Indeed, neXt Curve Founder Leonard Lee told Fierce that part of the reason AMD has been lagging Nvidia in the AI accelerator realm is because both it and fellow competitor Intel "have shied away from going too far downstream." That is, instead of building it all themselves, both AMD and Intel have chosen to rely on a more "open" approach that relies on ecosystem partnerships to bring it all together.

Why is this a problem? Well, as Moorhead explained "Chip’ vendors are expected to deliver the full rack and software stacks to achieve year-on-year improvements to performance, efficiency, quality and time-to-market. And the ZT acquisition is targeted at accelerating AMD's ‘above the chip’ and ‘below software’ capabilities for AI servers.”

Analysts at New Street Research agreed, pointing out in a note to investors that rack-scale and system-scale integration are two areas where AMD has trailed Nvidia. This has led to AMD GPUs generally being used for “easier, low-scale use cases” such as simulation and inferencing. By stirring ZT’s capabilities into the mix, AMD will be able to expand the use cases it can be used for over time, New Street said.

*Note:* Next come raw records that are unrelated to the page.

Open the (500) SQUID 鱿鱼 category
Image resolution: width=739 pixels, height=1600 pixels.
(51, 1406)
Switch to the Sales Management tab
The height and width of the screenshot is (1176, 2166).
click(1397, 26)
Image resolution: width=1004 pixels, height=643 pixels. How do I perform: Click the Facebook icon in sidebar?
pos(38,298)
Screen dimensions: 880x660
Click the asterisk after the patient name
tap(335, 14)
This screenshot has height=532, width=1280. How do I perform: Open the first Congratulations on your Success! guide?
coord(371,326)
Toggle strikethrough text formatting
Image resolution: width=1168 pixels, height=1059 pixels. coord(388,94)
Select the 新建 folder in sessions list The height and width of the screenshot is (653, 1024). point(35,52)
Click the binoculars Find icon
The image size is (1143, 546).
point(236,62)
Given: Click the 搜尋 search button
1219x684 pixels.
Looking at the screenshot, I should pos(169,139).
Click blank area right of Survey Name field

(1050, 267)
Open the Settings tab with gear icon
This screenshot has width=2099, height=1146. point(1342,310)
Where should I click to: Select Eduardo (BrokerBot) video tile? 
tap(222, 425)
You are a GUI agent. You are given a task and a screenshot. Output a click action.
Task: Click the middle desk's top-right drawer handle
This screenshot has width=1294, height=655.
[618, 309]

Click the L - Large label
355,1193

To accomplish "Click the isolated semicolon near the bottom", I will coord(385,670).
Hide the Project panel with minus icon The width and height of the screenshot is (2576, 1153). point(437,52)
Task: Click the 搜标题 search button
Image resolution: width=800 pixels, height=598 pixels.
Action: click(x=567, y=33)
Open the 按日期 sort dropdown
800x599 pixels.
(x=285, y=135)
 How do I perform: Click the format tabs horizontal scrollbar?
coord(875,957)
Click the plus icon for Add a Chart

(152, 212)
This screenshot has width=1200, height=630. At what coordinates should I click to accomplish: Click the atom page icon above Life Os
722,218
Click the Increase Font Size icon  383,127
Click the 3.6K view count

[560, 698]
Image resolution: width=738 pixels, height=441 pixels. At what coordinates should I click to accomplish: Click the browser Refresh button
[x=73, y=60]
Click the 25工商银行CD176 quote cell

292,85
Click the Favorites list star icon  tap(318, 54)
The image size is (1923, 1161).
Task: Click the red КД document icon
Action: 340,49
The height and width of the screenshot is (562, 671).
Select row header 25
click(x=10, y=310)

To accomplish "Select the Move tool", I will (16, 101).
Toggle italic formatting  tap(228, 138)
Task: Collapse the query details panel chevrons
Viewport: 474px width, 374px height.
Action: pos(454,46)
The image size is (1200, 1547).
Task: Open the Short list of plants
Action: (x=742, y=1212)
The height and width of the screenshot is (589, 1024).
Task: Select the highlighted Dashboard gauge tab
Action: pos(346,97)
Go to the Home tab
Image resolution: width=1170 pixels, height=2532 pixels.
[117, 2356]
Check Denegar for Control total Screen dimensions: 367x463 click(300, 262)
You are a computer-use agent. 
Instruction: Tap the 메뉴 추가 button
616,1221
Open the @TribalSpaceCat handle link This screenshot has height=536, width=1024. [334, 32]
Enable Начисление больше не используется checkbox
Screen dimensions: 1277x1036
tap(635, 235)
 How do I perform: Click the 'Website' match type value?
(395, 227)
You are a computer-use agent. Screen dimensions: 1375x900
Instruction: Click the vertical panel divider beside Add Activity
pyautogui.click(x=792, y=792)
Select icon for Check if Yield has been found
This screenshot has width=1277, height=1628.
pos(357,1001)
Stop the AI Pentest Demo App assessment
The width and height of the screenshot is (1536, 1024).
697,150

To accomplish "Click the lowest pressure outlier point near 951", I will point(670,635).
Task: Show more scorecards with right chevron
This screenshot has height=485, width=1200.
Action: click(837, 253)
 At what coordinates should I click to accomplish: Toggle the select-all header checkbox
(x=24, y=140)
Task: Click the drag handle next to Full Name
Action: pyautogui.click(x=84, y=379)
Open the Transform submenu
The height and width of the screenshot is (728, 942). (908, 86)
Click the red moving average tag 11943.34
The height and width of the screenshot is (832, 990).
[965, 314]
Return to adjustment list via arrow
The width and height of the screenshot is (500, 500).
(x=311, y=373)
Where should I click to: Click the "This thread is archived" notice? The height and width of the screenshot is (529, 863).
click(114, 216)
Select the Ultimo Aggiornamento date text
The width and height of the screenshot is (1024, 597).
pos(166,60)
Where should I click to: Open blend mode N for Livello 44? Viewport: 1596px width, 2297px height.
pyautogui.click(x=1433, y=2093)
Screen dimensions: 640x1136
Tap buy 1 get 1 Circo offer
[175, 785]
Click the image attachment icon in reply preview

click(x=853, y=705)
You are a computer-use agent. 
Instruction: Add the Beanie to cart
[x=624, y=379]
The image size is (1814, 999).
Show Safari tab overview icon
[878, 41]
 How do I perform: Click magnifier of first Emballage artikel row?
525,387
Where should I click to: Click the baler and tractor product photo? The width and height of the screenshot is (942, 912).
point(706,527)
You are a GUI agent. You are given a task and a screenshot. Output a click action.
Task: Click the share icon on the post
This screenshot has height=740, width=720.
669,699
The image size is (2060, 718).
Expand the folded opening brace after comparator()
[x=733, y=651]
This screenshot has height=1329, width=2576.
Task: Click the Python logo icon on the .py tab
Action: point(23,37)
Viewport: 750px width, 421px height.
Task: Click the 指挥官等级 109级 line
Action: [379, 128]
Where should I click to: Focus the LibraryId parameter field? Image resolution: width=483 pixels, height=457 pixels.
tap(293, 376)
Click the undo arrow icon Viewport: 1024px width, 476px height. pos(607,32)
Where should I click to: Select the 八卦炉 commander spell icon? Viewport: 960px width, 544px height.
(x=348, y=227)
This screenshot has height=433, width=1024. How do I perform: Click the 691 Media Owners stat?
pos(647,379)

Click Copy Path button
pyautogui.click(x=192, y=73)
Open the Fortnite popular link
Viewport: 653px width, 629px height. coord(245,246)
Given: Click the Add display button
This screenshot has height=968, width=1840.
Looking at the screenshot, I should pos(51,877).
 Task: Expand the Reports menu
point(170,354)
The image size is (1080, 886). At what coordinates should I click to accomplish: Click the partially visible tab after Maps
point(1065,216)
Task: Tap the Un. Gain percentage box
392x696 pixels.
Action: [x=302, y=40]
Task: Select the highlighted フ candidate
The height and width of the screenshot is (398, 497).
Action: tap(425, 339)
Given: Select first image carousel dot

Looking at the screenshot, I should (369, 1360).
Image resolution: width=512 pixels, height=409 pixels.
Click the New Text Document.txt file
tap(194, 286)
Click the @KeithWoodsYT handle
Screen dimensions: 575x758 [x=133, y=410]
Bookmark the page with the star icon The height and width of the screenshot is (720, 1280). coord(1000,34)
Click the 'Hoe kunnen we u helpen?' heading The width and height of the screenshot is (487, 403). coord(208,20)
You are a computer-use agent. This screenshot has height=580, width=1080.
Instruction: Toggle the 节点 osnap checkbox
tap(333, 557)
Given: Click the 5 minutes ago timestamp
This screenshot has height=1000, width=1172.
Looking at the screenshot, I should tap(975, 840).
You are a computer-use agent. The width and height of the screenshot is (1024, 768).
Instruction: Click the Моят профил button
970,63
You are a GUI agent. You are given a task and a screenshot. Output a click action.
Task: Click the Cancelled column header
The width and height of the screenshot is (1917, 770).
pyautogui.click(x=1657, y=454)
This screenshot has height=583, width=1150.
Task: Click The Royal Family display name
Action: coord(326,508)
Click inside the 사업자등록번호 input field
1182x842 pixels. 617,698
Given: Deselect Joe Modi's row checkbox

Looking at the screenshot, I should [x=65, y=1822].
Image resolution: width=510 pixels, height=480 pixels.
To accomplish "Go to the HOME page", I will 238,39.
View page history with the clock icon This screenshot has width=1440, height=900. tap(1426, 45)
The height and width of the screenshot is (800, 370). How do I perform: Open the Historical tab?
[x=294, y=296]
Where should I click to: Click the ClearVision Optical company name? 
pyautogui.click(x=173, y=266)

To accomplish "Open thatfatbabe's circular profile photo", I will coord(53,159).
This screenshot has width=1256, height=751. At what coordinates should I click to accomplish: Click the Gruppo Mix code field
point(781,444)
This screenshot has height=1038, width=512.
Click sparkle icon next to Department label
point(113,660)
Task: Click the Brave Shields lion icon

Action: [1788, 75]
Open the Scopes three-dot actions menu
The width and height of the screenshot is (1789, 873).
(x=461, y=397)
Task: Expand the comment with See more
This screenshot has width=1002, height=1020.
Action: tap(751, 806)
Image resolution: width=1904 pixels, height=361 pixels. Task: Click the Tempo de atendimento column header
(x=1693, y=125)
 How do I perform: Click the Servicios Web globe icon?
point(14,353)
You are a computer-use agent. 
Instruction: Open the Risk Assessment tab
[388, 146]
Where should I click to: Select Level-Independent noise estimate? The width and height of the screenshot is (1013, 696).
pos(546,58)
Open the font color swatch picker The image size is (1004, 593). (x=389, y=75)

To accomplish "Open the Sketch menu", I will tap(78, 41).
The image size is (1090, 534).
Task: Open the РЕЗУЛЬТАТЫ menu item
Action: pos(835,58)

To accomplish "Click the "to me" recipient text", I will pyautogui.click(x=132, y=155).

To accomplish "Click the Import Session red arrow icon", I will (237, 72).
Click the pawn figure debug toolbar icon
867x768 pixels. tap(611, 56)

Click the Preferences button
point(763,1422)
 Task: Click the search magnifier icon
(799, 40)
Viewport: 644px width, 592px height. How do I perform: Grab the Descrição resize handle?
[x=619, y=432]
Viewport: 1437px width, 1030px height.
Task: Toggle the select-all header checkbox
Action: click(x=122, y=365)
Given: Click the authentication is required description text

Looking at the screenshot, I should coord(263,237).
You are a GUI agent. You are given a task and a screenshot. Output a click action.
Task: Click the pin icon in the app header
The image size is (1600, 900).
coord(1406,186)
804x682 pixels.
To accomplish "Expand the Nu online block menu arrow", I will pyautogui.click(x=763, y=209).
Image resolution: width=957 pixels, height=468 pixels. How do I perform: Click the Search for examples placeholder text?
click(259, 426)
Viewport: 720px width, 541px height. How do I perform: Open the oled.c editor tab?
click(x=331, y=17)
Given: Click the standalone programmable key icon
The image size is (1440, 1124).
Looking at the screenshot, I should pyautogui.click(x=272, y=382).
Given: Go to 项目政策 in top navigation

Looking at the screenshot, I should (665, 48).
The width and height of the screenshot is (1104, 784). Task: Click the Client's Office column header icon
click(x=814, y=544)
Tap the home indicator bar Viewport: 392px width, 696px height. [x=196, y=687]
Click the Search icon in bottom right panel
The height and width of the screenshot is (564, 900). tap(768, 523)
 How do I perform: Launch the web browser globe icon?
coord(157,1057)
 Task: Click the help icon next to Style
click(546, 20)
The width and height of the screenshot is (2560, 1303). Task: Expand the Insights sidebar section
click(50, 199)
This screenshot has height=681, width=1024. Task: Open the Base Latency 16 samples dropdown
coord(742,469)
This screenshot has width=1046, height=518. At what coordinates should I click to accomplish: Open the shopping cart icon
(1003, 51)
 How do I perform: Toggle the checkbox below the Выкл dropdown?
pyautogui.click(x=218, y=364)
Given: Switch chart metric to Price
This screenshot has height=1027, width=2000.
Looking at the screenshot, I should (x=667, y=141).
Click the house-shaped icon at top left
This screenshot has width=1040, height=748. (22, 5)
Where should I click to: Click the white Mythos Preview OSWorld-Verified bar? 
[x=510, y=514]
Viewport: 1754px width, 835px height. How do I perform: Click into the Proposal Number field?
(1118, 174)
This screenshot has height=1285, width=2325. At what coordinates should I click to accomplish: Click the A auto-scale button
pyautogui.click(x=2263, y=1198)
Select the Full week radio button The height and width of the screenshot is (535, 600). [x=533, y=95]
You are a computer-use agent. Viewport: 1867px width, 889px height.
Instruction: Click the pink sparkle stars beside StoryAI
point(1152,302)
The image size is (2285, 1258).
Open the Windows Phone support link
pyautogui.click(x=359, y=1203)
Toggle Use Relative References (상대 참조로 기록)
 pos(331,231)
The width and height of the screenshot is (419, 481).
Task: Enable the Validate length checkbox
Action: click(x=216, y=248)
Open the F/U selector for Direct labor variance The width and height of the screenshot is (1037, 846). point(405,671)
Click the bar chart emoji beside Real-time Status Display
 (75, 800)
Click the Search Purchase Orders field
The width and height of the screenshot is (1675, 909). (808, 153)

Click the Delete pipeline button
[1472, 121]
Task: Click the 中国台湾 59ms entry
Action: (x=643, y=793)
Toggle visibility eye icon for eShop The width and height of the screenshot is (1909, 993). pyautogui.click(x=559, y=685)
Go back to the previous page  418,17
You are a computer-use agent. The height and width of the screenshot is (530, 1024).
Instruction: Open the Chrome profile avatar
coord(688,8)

Bringing infrastructure systems engineering capabilities in-house will allow AMD to better compete with Nvidia's optimized and generally pre-packaged generative AI data center stacks, like the GB200 NVL72, Lee said.

"I do think that this play will help AMD better compete with Nvidia than merely selling GPUs," he told Fierce. "Nvidia is selling GenAI data centers in a box. AMD (and Intel) will have to do the same to play the GenAI supercomputing game."

Analyst Jack Gold thinks the deal will also help AMD compete against Intel. How? Well, he stated on LinkedIn that since ZT also supplies non-AI solutions, the deal amounts to a "direct attack by AMD on Intel" since it provides an additional opportunity for AMD to promote its CPU products over Intel's in some "very large installations."

All in all, New Street Research predicted that by 2027, AMD's market share will "comfortably exceed 10%" which would imply data center GPU sales of around $20 billion. That's "a sustainable scale, as a challenger to Nvidia," New Street's team wrote.

From Nvidia's perspective, Moorhead indicated the deal could be a knock against it given its history working with ZT and the likelihood that ZT’s design activities for others will cease once the deal closes in the first half of 2025.

He concluded that if executed correctly, the ZT deal will help AMD “take much more of that projected $400 billion datacenter AI market in 2027.”